# Ques 1:

## Ques 1:

### Ans: Batch normalization is a technique used in artificial neural networks to improve the training speed and stability of deep learning models. It normalizes the inputs of a layer by adjusting and scaling them using the mean and variance computed over a mini-batch of training samples.
### In a typical neural network, the distribution of input values changes during training as the model's parameters get updated. This phenomenon is known as the internal covariate shift. It makes the learning process slower and requires careful initialization and tuning of network parameters.

## Ques 2:

### Ans: Faster convergence: By normalizing the inputs and reducing the internal covariate shift, batch normalization helps accelerate the training process. It allows the model to converge faster and achieve better accuracy in fewer training iterations.
### Improved gradient flow: Normalizing the inputs reduces the impact of vanishing or exploding gradients. This stabilization of gradients helps in training deeper networks by improving the flow of gradients through the layers.
### Regularization effect: Batch normalization acts as a regularizer by adding a small amount of noise to the inputs. This noise can help prevent overfitting and improve the model's generalization ability.
### Reduced sensitivity to initialization: Batch normalization makes the network less sensitive to the choice of initial weights.
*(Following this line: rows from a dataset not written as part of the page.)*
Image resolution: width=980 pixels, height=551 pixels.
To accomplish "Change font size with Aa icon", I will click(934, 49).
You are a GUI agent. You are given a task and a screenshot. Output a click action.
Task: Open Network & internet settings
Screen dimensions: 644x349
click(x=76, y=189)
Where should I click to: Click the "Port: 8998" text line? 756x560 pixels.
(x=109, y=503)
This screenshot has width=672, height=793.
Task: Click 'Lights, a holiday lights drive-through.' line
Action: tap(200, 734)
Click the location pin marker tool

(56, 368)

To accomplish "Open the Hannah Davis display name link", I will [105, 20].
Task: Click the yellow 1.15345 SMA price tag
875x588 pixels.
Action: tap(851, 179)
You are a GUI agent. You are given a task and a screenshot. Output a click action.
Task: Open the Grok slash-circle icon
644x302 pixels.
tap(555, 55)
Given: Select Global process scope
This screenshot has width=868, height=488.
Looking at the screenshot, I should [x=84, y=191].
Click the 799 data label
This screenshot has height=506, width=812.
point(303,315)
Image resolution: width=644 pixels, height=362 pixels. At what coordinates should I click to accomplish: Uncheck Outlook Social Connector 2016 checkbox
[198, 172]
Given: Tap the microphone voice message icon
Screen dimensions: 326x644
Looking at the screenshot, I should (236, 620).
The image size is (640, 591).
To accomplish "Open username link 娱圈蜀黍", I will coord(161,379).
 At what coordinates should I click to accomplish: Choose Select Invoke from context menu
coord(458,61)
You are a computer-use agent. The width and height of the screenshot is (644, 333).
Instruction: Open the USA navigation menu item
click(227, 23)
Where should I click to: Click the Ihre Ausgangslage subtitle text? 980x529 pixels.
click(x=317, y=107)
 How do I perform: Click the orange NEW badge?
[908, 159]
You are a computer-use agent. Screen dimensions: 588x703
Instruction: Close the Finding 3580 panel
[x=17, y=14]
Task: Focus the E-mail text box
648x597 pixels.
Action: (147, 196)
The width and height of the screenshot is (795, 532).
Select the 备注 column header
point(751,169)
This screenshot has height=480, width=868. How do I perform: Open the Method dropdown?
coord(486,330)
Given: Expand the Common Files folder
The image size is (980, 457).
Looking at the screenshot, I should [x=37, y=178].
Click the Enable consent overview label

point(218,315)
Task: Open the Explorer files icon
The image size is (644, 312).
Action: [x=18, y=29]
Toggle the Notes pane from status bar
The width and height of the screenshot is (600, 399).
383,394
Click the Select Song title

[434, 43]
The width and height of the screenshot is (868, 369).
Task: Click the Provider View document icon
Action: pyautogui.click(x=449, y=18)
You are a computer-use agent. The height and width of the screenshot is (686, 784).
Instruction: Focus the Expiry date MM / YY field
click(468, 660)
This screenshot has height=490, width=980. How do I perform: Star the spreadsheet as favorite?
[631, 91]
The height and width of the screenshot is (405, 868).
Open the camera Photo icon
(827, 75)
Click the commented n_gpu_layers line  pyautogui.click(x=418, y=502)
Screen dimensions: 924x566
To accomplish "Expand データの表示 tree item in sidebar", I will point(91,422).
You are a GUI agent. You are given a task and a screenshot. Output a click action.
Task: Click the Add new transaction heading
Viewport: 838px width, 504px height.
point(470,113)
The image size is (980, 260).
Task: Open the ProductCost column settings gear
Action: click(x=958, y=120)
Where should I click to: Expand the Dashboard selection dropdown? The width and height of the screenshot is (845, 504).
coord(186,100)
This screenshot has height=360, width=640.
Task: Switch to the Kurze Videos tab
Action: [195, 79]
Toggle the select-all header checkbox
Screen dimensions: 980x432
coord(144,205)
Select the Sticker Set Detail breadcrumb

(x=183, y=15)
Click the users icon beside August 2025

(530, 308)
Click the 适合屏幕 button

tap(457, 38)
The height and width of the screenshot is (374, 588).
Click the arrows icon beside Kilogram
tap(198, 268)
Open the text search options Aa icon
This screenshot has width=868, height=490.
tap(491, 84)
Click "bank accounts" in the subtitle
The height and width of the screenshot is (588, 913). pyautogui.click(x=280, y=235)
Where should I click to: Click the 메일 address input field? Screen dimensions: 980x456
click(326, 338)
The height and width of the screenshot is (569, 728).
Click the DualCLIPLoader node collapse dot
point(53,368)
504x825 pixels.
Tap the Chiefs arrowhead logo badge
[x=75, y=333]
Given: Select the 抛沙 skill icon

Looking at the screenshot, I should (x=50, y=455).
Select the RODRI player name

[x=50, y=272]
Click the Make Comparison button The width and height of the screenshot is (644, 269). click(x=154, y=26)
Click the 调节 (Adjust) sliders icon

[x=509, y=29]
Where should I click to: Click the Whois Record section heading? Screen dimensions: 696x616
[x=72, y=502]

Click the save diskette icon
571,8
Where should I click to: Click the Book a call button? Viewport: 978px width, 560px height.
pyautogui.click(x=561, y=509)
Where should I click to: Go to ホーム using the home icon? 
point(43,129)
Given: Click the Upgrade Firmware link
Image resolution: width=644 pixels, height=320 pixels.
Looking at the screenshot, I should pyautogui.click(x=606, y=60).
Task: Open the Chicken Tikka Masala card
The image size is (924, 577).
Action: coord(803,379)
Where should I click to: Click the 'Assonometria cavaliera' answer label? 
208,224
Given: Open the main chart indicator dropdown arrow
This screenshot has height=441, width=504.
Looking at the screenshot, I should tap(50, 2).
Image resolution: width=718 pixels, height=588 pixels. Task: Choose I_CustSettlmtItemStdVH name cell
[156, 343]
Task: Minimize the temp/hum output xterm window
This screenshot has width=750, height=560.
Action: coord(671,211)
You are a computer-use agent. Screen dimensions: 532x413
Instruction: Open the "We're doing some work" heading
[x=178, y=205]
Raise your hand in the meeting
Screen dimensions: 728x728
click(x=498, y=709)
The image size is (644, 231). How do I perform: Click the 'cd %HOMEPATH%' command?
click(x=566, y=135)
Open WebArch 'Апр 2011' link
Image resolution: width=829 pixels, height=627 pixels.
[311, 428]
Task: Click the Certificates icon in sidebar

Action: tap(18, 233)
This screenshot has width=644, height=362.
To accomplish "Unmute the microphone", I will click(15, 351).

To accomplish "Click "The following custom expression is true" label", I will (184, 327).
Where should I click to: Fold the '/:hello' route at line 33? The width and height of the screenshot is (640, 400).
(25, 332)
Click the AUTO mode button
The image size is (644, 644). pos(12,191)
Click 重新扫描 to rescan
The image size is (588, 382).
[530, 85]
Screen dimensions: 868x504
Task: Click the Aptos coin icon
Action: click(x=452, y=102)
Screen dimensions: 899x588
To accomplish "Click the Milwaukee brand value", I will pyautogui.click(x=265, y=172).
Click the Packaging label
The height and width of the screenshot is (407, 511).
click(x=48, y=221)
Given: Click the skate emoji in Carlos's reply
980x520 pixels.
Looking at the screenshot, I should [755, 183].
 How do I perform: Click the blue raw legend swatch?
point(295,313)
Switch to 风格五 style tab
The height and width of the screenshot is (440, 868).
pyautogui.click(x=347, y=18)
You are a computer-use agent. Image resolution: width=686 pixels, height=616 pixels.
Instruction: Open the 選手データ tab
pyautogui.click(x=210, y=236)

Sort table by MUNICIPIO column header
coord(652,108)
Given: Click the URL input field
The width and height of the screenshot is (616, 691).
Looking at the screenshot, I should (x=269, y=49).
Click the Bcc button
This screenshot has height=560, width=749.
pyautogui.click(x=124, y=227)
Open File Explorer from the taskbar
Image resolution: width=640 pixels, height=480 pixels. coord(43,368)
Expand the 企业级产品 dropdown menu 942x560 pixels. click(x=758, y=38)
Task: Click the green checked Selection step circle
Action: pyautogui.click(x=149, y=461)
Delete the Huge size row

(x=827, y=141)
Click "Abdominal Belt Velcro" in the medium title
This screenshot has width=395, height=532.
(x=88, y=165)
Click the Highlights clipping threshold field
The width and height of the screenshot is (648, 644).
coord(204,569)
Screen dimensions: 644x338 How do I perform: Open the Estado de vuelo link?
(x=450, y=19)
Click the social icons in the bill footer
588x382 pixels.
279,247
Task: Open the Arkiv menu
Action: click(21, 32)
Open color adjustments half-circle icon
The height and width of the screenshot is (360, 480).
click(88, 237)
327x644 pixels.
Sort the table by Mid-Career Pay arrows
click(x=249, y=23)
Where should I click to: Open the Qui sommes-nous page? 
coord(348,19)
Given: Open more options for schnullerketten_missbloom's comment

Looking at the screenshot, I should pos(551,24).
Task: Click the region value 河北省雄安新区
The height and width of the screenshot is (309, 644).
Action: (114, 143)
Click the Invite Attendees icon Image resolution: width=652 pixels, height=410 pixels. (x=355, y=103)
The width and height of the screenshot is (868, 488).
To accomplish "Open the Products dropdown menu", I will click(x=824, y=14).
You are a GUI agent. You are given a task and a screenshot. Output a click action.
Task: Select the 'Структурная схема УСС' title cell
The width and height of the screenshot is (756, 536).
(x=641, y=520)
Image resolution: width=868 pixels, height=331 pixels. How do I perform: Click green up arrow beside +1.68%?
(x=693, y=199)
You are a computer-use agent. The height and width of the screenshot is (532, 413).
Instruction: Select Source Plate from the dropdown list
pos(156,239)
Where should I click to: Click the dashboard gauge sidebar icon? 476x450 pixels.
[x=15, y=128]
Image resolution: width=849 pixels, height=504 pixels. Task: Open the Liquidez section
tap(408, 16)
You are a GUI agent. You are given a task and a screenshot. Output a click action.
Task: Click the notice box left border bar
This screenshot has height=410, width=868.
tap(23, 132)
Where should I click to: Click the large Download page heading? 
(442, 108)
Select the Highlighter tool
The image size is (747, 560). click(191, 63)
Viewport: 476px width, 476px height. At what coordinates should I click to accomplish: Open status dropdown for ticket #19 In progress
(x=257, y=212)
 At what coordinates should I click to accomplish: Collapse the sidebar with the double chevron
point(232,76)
It reduces the need for careful weight initialization techniques, making the training process more robust.

### Ques 3:

### Ans: Normalization Step:
### The normalization step in batch normalization involves adjusting and scaling the inputs of a layer using the mean and variance computed over a mini-batch of training samples. Here's a breakdown of the normalization process:
### a. Mini-Batch Statistics: Given a mini-batch of input data for a specific layer, the mean (μ) and variance (σ^2) of the batch are computed. These statistics are calculated independently for each feature or channel of the input data.
### b. Mean and Variance Calculation: The mean is calculated by taking the average of the values for each feature in the mini-batch. The variance is computed by taking the average of the squared differences between each value and the mean.
### c. Normalization: The inputs in the mini-batch are then normalized by subtracting the mean and dividing by the square root of the variance. This step transforms the inputs to have zero mean and unit variance, resulting in a normalized distribution.
### Learnable Parameters:
### Batch normalization also introduces learnable parameters to the normalized inputs. These parameters allow the network to adjust the normalized values based on the specific needs of the layer. The learnable parameters include:
### a. Scale (γ): The scale parameter is a learnable parameter that allows the network to amplify or diminish the normalized values. It provides the flexibility to the layer to rescale the outputs according to its requirements.
### b. Shift (β): The shift parameter is another learnable parameter that enables the network to add an offset or bias to the normalized values. It helps the layer to adjust the mean of the outputs based on its specific requirements.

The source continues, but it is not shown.